▶ Task to carry out
Pictures excluded, set down exactly the lines from the one containing "Task: Enable the" through the final line of the material, and only those.

▶ Given entries
:::::

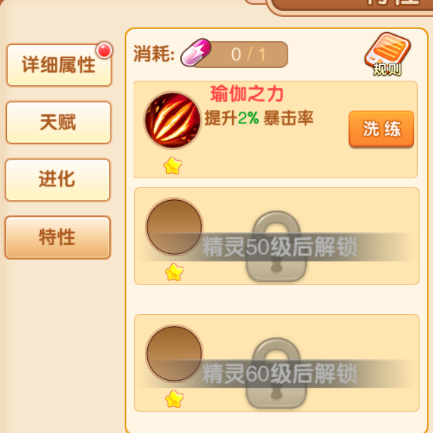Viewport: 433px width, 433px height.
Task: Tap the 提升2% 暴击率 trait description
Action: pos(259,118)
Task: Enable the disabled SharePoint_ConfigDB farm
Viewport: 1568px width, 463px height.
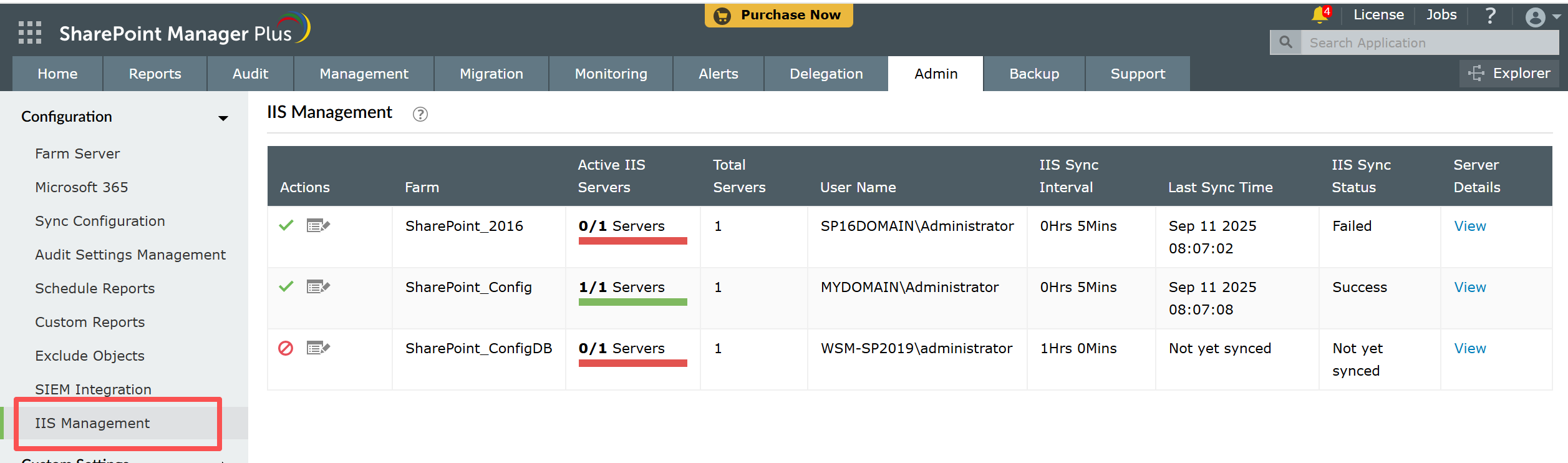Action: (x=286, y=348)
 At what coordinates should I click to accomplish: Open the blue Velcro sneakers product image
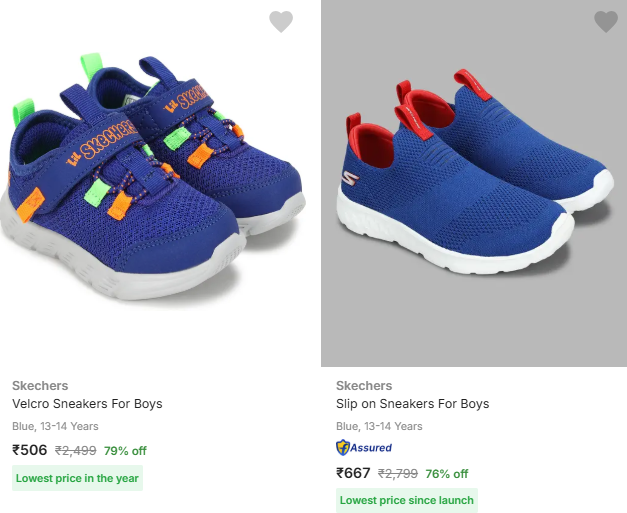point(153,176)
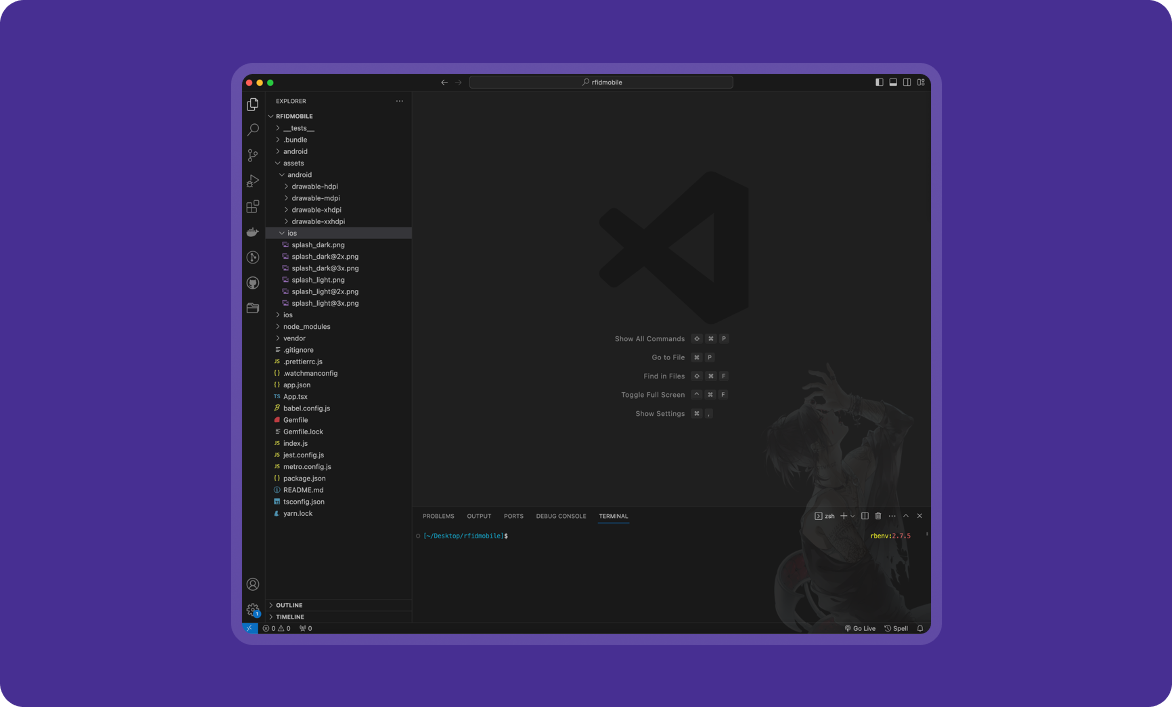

:::::

▶ Response to this exercise
Task: Enable the disabled SharePoint_ConfigDB farm
Viewport: 1568px width, 463px height.
Action: (x=286, y=348)
 At what coordinates should I click to accomplish: Open the blue Velcro sneakers product image
point(153,176)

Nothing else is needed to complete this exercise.